All of this will be documented in the updated Release.htm (see above).
(Most of it is already.)

Windows exe files
-----------------

Windows users give a lot of valuable test feedback, but they need pre-built
executables.  The current delay in posting Windows executables discourages
Windows users.  The only reason Raph doesn't build them as part of a release
is that he doesn't have a Windows development environment.  He will get one,
and then build and test Windows binaries for every release.  In fact, if we
can figure out how to script it, we'd like the nightly regression test run
to build and post Windows executables of the current CVS tree.

Regression testing
------------------

The automated regression test scripts were exposed before they reached brown
bag quality (see above).  We agreed they should get put in the Ghostscript
release toolbin directory ASAP so that people other than their primary
developer can have a chance to improve them.

ps2pdf testing
--------------

ps2pdf (pdfwrite) is not getting tested.  Ray has some good ideas about how
to do this.  Comparing PS -> raster output with PS -> PDF -> raster output
seems like the way to go.  We agreed this should get added to the nightly
regression test.

Documentation
-------------

Develop.htm is getting neglected.  We agreed to run hrefcov as part of the
nightly regression test.

Support
=======

The weekly bug summary report is wonderful.  However, the number of
SourceForge bugs has been hovering around 85 for a long time, vs. a goal of
40-50, 24 of these are still assigned to "nobody" (with a median age of
about 45 days), and almost half of the "high priority" bugs are over 3
months old.  It is claimed that triage is working better on the newer bugs,
but this isn't actually true: of the 26 bugs less than 2 months old, 8 are
assigned to nobody, a slightly *larger* percentage than for the list as a
whole.

We propose a once- or twice-yearly "bug scrub" (see "warning scrub" below)
to get down to the goal.  If 5% of engineering time is devoted to various
forms of scrubbing, that is approximately 2 weeks a year for each engineer,
which is enough time to accomplish quite a lot.

Code base
=========

icclib integration
------------------

It's unfortunate that icclib is integrated in a way that doesn't allow using
a pristine copy of the public library code, as for the other 3 libraries.
This happened simply because of priority triage: fixing it wasn't important
enough.

    Action item: Peter will fix this on some rainy day when he doesn't feel
    like doing anything really important.

Code hygiene
------------

It's unfortunate that the number of (gcc) warnings not sanctioned by
C-style.htm has been growing, and that some of them actually do reflect
underlying coding problems.  We came up with a good plan for addressing
this.

	* Since different compilers care about different things, pick 2-3
          compilers as the warnings yardstick.  (Proposed: gcc, MSVC, maybe
          Code Warrior or Intel P4 or IA-64 compiler.)  Use the automated
          regression test to detect the appearance of new unsanctioned
          warnings (by diff'ing the warning messages stripped of their line
          numbers), and treat these as real problems.
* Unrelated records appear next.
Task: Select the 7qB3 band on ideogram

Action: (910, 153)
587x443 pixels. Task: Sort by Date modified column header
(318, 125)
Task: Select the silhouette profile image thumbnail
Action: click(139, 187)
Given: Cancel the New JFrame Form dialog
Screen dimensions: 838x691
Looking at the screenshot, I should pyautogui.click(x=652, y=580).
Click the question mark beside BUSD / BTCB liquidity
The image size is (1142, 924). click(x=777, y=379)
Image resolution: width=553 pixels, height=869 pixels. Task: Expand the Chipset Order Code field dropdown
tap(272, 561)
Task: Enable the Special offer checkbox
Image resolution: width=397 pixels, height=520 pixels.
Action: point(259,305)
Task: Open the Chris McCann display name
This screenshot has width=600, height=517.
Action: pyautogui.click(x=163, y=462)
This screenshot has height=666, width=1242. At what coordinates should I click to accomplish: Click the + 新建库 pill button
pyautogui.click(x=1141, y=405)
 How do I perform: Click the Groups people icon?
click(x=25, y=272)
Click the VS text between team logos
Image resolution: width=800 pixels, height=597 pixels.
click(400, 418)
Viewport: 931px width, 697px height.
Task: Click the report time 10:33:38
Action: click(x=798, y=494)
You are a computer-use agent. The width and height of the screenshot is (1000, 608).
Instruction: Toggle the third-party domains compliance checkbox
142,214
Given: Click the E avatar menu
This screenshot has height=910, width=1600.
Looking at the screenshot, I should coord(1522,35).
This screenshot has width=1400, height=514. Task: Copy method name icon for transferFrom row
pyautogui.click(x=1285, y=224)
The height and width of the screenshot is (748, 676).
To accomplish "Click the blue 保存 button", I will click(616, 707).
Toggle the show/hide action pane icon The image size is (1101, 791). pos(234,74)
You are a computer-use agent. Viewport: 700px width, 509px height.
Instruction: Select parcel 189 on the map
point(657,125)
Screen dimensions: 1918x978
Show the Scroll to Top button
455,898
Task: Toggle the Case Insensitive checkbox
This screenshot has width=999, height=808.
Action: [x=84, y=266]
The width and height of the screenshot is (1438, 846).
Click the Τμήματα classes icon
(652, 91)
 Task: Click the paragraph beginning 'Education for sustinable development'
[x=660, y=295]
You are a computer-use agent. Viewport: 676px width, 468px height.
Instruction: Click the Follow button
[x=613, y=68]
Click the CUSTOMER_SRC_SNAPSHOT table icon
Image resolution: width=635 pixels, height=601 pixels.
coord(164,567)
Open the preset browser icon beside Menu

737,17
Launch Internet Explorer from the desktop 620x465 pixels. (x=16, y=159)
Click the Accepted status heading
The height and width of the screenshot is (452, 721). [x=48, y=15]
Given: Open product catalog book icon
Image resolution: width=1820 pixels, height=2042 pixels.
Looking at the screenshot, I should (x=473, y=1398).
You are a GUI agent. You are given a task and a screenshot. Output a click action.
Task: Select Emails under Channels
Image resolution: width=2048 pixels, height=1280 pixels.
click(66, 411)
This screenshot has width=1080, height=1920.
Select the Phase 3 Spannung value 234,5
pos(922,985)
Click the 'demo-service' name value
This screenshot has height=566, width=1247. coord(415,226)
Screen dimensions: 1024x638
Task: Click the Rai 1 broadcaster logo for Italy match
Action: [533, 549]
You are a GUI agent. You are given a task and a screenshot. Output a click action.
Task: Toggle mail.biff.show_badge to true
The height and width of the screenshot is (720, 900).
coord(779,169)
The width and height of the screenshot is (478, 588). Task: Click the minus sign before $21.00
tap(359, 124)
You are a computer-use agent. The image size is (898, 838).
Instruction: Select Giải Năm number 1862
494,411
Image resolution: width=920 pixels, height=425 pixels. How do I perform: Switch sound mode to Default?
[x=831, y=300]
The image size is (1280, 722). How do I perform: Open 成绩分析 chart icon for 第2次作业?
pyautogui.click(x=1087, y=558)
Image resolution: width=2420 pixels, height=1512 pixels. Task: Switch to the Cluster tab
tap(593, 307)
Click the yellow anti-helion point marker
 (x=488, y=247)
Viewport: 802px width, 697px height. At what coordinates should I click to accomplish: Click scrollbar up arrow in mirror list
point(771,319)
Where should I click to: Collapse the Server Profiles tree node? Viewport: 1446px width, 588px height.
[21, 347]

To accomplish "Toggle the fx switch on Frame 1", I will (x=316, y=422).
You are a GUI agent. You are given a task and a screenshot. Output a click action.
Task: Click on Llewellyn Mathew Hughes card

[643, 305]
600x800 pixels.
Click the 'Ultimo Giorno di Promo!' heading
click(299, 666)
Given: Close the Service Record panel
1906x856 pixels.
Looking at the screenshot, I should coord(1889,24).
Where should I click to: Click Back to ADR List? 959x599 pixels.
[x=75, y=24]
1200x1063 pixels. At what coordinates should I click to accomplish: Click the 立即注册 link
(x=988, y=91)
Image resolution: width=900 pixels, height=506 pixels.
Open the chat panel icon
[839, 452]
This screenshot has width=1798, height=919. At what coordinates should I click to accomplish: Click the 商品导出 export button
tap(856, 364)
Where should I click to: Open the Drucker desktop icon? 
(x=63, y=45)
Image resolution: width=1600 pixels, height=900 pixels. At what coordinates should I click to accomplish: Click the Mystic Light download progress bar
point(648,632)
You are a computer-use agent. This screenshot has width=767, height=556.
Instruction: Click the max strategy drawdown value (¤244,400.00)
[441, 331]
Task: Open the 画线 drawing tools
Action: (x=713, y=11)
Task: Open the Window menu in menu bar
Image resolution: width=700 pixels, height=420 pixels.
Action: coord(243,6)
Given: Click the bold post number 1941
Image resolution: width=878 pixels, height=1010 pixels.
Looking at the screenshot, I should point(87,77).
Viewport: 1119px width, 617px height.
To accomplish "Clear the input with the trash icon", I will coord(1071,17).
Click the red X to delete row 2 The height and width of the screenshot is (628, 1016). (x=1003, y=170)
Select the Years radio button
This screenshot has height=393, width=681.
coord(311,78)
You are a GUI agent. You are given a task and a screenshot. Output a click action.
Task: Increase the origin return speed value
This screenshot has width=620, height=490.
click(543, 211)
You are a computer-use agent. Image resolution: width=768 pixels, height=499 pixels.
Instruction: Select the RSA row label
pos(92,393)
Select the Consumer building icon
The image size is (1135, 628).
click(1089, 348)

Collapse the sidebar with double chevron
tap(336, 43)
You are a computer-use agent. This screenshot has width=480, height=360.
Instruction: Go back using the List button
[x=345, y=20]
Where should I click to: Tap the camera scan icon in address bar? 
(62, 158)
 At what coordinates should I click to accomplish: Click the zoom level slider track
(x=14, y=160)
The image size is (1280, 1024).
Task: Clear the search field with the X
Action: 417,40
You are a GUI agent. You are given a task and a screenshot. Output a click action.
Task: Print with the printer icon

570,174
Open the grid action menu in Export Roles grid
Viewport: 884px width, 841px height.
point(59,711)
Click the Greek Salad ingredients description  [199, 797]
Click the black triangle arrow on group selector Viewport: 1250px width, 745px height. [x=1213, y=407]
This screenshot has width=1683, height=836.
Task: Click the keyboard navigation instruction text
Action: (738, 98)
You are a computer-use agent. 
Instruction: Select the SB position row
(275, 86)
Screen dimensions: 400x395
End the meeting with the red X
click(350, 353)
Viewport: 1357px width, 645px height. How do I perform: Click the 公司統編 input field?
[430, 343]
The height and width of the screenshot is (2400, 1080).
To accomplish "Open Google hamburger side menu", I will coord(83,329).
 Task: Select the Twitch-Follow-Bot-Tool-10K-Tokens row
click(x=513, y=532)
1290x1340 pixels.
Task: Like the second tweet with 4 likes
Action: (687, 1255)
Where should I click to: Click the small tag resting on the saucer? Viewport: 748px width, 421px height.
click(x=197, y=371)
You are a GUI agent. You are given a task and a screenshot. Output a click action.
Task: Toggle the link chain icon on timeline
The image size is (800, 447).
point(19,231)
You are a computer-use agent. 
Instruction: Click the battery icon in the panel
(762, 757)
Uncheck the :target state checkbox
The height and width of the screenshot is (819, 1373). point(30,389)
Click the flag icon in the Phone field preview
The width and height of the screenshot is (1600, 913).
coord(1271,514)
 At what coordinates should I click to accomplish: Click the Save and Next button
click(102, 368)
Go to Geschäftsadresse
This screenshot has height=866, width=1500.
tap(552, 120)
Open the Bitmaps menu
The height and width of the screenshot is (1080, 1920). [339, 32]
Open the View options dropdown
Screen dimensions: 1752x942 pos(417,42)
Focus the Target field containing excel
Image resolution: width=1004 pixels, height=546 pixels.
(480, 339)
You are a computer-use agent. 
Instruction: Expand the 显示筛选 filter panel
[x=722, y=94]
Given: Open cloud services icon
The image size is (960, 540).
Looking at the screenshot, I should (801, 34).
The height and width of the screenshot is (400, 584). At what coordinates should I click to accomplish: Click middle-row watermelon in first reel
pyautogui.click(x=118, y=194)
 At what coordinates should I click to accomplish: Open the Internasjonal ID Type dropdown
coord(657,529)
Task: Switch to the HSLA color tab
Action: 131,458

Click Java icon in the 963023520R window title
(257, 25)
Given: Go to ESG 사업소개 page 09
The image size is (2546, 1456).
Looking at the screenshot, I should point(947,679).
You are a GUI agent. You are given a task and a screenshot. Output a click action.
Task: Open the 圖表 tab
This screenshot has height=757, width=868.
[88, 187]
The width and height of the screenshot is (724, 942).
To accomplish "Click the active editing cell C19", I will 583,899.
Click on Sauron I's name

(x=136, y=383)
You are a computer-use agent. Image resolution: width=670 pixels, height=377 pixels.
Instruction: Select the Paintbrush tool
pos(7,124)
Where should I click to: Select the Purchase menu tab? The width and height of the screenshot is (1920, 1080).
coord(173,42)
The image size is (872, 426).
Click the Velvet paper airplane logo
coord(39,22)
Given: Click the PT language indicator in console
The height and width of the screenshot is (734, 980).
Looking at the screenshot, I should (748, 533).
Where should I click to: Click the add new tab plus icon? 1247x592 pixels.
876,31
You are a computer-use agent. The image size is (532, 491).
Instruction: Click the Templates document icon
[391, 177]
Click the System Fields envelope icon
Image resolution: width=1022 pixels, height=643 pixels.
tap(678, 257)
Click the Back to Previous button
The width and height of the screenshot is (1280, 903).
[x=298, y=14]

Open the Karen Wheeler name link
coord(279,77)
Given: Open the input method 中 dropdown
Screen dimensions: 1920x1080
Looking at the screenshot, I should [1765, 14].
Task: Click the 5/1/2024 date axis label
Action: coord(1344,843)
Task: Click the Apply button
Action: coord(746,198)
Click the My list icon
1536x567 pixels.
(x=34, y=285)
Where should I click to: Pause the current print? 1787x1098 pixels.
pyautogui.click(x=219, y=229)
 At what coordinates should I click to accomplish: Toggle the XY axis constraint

	* Do a one-time "warning scrub", in which for a week or so (say) the
	  entire engineering team devotes significant time simply to getting
	  rid of unsanctioned warnings.

There are two other areas in which one-time "scrubs" seem like they would
pay off:

	* Further reducing the use of macros where appropriate.

	* Implementing our documented commitment to ANSI-only code by
	  removing the Pn macros and the conditional use of __PROTOTYPES__.

We did not identify a leader or a schedule for the above, but it's in Raph's
territory.

-- 

L. Peter Deutsch     |    Aladdin Enterprises   |  203 Santa Margarita Ave.